**DATASET EXTRACT:**
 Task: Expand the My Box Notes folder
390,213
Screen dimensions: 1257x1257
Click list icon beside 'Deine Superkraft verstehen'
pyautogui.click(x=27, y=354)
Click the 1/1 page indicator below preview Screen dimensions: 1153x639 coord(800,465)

==

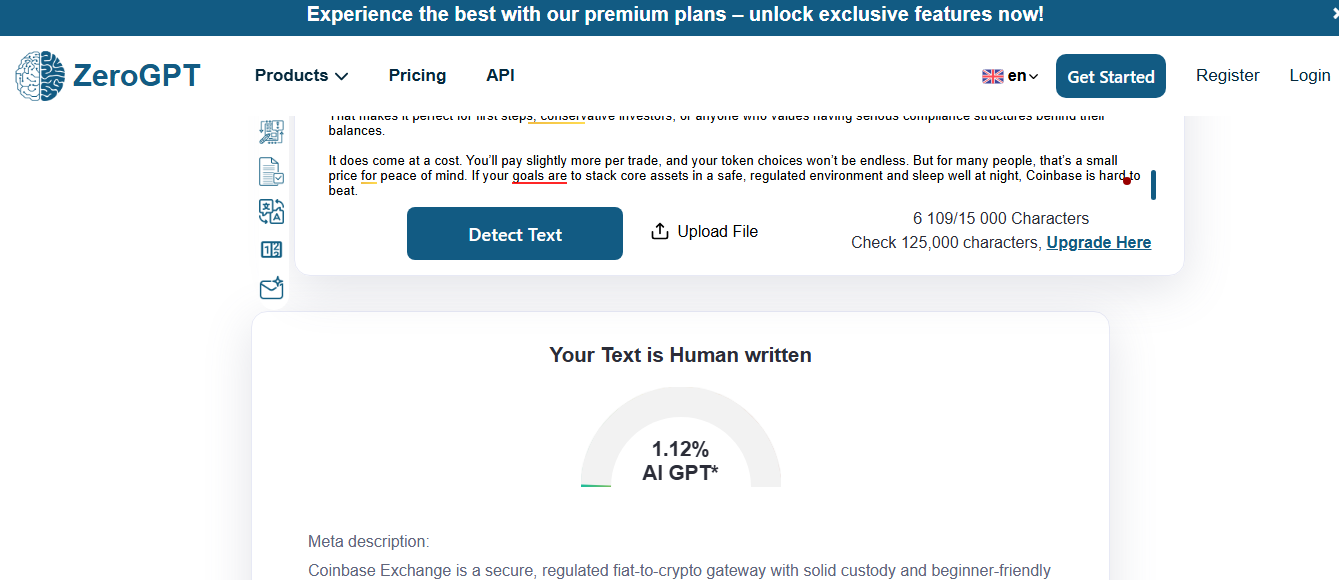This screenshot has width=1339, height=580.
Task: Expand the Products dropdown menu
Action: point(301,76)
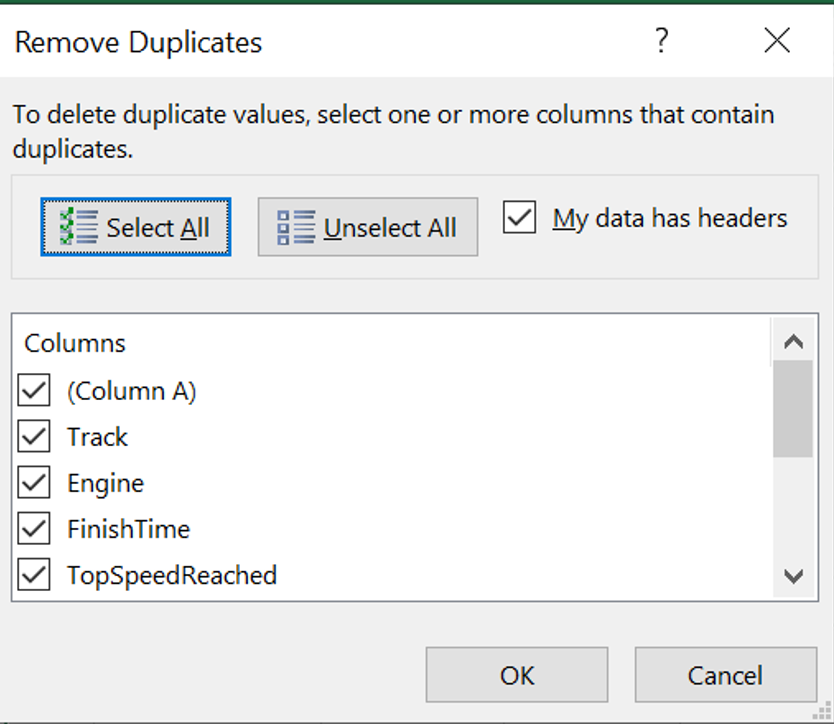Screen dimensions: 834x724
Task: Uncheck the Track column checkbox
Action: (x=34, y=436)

---

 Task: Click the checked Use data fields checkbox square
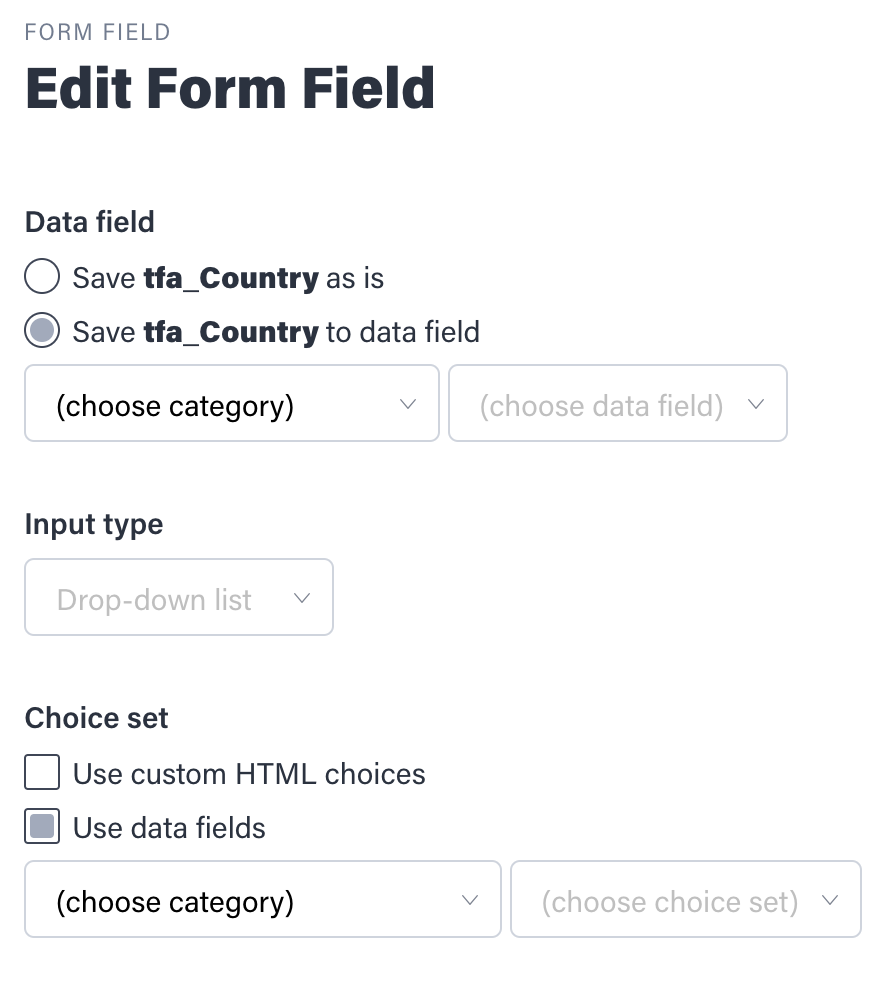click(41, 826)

**WORK REQUEST:**
Using the listing above, return word for word each line from the one that has "Click list icon" through the one that has "Click the 1/1", and no line outside that range.

**ANSWER TO THIS PROBLEM:**
Click list icon beside 'Deine Superkraft verstehen'
pyautogui.click(x=27, y=354)
Click the 1/1 page indicator below preview Screen dimensions: 1153x639 coord(800,465)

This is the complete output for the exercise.